14/04/2014 - Os 141 prefeitos do Estado têm até a próxima quarta (16) para entregarem as contas de governo

Os 141 prefeitos do Estado têm até a próxima quarta (16) para entregarem as contas de governo, do exercício de 2013, para parecer prévio feito pelo Tribunal de Contas (TCE). Neste procedimento são analisados os balanços gerais, relatórios, execução do orçamento, do plano de governo, dos programas e das políticas públicas e demonstração da situação financeira e patrimonial de cada Executivo.

O TCE lembra que não cabe ao Tribunal julgar contas de governo, pois este processo é conduzido pelo Legislativo. De todo modo, as contas de gestão são julgadas pela Corte, tendo em vista que tratam de aspectos técnicos como a legalidade dos procedimentos de despesas, a regularidade dos atos e contratos administrativos e destinação dos gastos públicos. Estas contas são baseadas nas notas de empenho, ordens de pagamento, comprovantes de despesas, processos licitatórios, contratos e atos administrativos.
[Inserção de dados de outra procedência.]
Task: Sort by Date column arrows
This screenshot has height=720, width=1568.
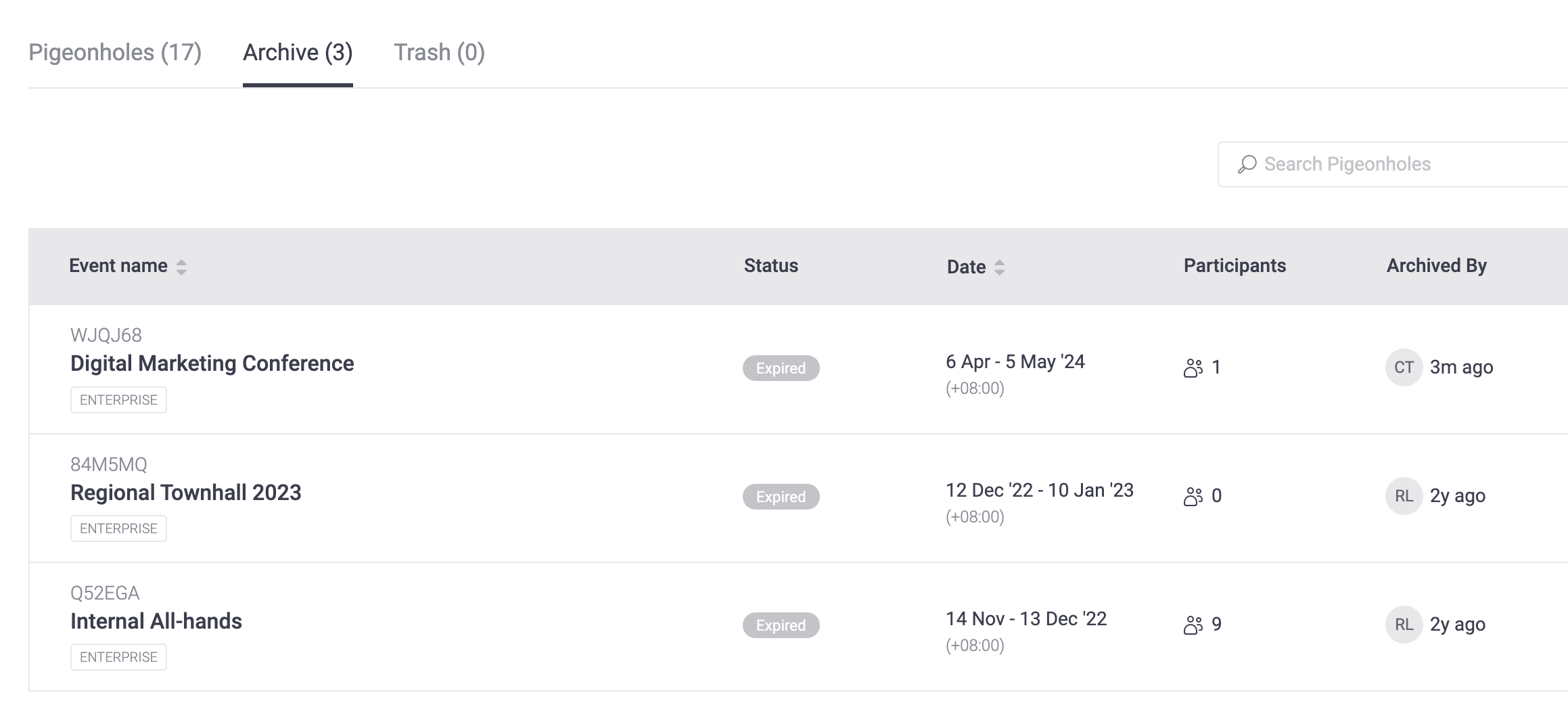Action: 999,267
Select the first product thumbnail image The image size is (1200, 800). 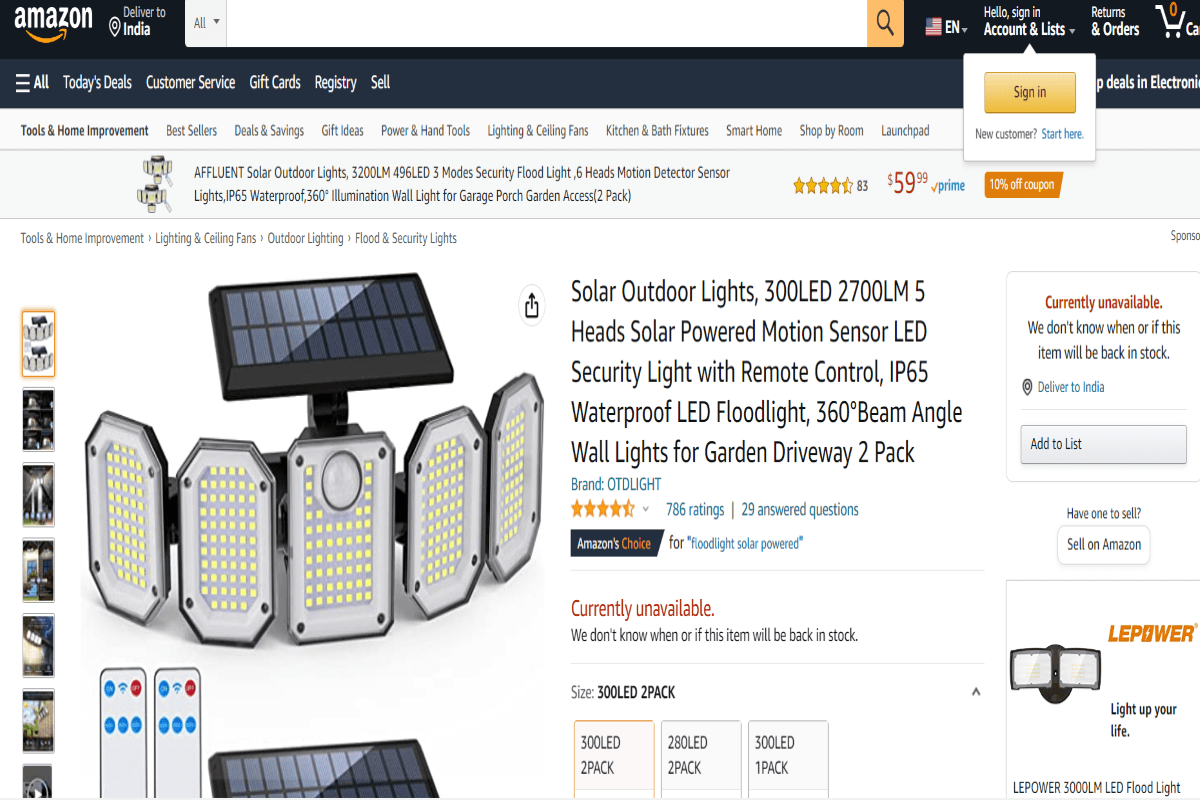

Nos últimos dois anos, a irregularidade de maior frequência cometida pelos prefeitos foi a falta de acompanhamento e fiscalização da execução contratual. Isso porque a legislação determina que os contratos sejam acompanhados por um representante da administração, especialmente designado. Tem chamado à atenção do controle externo, o aumento de registros contábeis incorretos e a realização de despesas consideradas não autorizadas.

Em 2013, quando foram julgadas contas de gestão e de governo relativas ao exercício de 2012, o TCE julgou e emitiu pareceres sobre as contas de 526 órgãos públicos. Foram 176 órgãos municipais, entre fundos previdenciários e serviços de água e esgoto, 141 Câmaras Municipais, 141 prefeituras, 61 órgãos estaduais, entre secretarias e fundações, Governo, Tribunal de Justiça, Assembleia, Tribunal de Contas, Ministério Público e Defensoria Pública.

De acordo com o relatório elaborado pela equipe da secretaria Geral do Controle Externo (Sedecex), as principais falhas cometidas pelos gestores são acerca da execução de despesas, contratos e licitações que chegam a 23% das irregularidades. Ao passar dos anos, contudo, houve melhoria nas contas de gestão das prefeituras.

Neste ano, foram julgadas 29 contas de gestão irregulares, referentes ao exercício de 2012. Em 2010 foram 50 balanços irregulares e em 2011 reduziu para 42 processos. Em relação às contas de governo, foram 24 pareceres prévios contrários à aprovação, número superior aos anos anteriores: 9 nas contas de 2011 e 14 nas de 2010. O aumento das falhas nas contas de governo se deve ao final de mandato dos gestores que deixaram de cumprir as regras de transição.